▶ Work item:
Start with the first line of the records below. Output each line exactly, ending with the one that contains "Click the arrow".

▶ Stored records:
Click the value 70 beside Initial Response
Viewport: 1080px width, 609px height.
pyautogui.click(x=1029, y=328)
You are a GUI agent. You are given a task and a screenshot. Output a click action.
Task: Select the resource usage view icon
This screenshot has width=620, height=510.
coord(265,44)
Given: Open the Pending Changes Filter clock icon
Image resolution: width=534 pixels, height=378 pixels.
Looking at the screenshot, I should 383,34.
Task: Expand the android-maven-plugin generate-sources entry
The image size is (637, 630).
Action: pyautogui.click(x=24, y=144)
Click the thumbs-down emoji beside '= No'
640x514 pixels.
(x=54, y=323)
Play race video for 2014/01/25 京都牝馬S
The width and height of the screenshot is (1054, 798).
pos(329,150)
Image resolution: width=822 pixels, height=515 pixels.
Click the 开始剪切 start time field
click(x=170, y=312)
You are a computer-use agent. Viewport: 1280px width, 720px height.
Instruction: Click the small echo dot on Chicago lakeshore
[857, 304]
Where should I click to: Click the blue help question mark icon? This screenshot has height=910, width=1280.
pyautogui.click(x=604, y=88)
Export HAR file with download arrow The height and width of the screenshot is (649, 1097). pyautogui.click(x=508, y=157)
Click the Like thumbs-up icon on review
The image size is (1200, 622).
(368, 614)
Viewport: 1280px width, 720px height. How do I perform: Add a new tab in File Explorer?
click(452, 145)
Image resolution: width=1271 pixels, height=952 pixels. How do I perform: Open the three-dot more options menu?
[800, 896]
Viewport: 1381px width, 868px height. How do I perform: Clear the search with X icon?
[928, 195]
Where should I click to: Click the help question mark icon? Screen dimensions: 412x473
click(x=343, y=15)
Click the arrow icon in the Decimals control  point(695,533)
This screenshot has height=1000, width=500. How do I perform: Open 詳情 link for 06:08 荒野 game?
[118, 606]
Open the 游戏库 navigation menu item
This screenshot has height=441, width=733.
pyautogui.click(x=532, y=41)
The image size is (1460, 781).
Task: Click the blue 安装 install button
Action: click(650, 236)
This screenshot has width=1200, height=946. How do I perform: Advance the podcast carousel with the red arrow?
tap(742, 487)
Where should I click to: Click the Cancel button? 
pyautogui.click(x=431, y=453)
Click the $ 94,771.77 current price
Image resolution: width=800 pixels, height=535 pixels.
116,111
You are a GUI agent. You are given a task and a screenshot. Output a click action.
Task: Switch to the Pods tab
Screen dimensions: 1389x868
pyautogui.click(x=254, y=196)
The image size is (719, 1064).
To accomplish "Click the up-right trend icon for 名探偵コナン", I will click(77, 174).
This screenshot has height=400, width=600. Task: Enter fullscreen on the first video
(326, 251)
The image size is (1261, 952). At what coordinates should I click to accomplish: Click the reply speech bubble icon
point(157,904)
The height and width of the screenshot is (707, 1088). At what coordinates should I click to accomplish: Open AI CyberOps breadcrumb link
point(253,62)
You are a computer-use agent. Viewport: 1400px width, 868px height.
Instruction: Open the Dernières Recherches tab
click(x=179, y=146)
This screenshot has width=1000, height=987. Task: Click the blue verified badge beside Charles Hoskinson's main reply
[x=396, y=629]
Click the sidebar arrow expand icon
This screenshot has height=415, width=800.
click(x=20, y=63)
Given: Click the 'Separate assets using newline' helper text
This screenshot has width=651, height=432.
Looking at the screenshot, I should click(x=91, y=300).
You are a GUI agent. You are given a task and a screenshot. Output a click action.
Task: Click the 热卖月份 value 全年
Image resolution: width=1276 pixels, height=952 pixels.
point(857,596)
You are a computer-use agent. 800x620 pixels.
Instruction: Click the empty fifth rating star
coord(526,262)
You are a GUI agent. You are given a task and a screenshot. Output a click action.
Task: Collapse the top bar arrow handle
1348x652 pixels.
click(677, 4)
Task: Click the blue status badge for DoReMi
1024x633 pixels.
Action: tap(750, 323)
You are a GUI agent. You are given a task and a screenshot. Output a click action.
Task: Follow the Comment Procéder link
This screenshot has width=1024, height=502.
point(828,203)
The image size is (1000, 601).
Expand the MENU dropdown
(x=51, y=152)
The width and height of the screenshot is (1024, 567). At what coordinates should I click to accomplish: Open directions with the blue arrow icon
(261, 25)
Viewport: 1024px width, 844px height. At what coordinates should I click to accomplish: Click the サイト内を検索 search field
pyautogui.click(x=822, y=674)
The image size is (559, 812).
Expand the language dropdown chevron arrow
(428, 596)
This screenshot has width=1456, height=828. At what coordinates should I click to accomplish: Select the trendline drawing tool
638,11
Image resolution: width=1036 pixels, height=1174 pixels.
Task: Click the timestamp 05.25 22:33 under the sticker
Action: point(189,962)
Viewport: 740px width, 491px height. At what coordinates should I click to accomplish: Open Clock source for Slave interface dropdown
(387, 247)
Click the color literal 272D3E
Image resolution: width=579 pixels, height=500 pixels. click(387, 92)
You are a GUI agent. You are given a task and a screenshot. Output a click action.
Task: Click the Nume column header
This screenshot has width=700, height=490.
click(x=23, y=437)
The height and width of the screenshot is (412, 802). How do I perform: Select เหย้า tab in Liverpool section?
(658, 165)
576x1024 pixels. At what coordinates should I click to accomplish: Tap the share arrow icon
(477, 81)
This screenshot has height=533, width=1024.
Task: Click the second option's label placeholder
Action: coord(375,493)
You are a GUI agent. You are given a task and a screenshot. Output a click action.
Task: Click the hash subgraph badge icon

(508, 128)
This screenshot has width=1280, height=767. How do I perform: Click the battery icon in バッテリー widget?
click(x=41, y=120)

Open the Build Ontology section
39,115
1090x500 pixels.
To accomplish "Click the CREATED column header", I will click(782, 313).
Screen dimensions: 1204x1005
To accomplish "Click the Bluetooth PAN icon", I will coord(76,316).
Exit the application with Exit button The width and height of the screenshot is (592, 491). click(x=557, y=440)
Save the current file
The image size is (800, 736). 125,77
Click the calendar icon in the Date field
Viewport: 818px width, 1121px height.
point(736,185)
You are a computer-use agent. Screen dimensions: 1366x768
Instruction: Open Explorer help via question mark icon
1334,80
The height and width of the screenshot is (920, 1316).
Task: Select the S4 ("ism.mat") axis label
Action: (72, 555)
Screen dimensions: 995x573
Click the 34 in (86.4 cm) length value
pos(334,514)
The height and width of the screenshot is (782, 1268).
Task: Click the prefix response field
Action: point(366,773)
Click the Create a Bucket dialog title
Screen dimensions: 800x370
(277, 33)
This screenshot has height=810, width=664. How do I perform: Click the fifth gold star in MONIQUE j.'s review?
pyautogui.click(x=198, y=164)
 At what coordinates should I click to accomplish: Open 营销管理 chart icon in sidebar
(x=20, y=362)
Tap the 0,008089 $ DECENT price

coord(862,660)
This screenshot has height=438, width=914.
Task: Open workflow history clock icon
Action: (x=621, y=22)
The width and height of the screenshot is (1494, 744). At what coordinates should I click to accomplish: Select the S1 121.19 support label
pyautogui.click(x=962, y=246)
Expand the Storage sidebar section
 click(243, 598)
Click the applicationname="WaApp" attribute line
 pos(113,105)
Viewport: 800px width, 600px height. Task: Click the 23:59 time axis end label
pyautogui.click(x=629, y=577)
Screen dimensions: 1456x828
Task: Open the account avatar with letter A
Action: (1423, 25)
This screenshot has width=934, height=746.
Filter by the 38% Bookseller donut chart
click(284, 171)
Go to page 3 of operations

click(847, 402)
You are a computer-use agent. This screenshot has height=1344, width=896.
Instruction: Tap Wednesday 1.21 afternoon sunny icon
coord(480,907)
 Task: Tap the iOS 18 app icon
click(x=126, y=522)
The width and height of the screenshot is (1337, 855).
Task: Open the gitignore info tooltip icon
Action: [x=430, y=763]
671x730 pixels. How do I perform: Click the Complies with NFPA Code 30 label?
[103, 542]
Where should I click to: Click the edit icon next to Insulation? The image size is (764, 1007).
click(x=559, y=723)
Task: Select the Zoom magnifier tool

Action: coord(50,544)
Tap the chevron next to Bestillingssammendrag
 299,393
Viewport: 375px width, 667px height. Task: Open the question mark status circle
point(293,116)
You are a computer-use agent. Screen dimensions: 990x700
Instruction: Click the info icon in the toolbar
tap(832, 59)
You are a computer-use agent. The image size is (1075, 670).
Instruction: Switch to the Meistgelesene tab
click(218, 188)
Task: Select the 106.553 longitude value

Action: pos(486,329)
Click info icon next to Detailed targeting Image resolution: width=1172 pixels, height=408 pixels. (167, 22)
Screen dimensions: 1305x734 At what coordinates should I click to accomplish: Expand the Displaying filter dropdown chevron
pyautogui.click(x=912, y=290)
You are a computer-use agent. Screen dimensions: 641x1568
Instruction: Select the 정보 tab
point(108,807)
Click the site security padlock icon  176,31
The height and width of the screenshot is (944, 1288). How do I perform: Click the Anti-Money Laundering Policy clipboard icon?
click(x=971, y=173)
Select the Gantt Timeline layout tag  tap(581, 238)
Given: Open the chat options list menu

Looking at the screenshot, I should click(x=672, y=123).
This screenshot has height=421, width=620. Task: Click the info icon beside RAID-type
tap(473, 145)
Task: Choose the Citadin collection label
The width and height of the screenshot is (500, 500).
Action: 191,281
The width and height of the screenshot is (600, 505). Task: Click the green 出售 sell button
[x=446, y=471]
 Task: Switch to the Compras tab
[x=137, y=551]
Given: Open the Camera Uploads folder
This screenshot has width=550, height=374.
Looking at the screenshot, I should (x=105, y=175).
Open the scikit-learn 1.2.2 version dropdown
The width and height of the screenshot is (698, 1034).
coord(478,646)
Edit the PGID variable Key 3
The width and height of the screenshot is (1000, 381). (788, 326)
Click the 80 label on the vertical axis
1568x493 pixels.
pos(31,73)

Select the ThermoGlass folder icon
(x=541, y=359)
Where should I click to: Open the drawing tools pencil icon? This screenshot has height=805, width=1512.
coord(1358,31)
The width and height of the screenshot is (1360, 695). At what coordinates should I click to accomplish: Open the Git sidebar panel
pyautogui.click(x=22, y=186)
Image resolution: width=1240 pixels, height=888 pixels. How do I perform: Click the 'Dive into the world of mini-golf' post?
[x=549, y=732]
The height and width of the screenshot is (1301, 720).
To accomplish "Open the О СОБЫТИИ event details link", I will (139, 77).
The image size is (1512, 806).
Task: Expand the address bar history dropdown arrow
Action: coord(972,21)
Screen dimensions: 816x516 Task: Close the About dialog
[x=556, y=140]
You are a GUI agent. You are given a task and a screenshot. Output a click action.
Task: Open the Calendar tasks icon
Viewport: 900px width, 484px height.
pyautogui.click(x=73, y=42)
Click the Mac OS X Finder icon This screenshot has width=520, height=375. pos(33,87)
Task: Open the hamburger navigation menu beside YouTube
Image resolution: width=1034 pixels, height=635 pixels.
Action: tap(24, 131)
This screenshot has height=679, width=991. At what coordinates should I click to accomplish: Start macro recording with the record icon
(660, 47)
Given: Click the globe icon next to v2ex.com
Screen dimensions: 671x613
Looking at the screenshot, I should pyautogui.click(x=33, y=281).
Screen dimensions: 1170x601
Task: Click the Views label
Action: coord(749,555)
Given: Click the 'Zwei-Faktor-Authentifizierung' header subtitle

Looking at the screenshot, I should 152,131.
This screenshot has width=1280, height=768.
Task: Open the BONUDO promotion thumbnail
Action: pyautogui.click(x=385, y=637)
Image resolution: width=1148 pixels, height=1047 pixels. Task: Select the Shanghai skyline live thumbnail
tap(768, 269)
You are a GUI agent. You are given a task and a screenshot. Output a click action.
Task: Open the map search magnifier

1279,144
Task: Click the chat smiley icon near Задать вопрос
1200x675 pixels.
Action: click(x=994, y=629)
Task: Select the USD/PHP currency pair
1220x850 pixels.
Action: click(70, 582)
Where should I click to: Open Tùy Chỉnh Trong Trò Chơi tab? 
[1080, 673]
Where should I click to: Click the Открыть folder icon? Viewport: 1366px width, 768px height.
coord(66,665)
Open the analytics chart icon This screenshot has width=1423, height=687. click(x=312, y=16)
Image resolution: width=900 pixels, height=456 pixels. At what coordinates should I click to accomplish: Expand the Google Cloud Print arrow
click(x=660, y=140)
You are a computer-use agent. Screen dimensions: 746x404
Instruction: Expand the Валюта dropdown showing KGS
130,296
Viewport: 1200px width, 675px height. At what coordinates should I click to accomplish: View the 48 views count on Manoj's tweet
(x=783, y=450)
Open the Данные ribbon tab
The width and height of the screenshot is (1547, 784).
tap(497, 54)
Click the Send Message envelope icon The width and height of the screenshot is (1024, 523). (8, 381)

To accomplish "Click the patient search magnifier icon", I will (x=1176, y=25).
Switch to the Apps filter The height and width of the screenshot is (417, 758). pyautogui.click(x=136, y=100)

▶ Response to the task:
Click the value 70 beside Initial Response
Viewport: 1080px width, 609px height.
pyautogui.click(x=1029, y=328)
You are a GUI agent. You are given a task and a screenshot. Output a click action.
Task: Select the resource usage view icon
This screenshot has width=620, height=510.
coord(265,44)
Given: Open the Pending Changes Filter clock icon
Image resolution: width=534 pixels, height=378 pixels.
Looking at the screenshot, I should 383,34.
Task: Expand the android-maven-plugin generate-sources entry
The image size is (637, 630).
Action: pyautogui.click(x=24, y=144)
Click the thumbs-down emoji beside '= No'
640x514 pixels.
(x=54, y=323)
Play race video for 2014/01/25 京都牝馬S
The width and height of the screenshot is (1054, 798).
pos(329,150)
Image resolution: width=822 pixels, height=515 pixels.
Click the 开始剪切 start time field
click(x=170, y=312)
You are a computer-use agent. Viewport: 1280px width, 720px height.
Instruction: Click the small echo dot on Chicago lakeshore
[857, 304]
Where should I click to: Click the blue help question mark icon? This screenshot has height=910, width=1280.
pyautogui.click(x=604, y=88)
Export HAR file with download arrow The height and width of the screenshot is (649, 1097). pyautogui.click(x=508, y=157)
Click the Like thumbs-up icon on review
The image size is (1200, 622).
(368, 614)
Viewport: 1280px width, 720px height. How do I perform: Add a new tab in File Explorer?
click(452, 145)
Image resolution: width=1271 pixels, height=952 pixels. How do I perform: Open the three-dot more options menu?
[800, 896]
Viewport: 1381px width, 868px height. How do I perform: Clear the search with X icon?
[928, 195]
Where should I click to: Click the help question mark icon? Screen dimensions: 412x473
click(x=343, y=15)
Click the arrow icon in the Decimals control  point(695,533)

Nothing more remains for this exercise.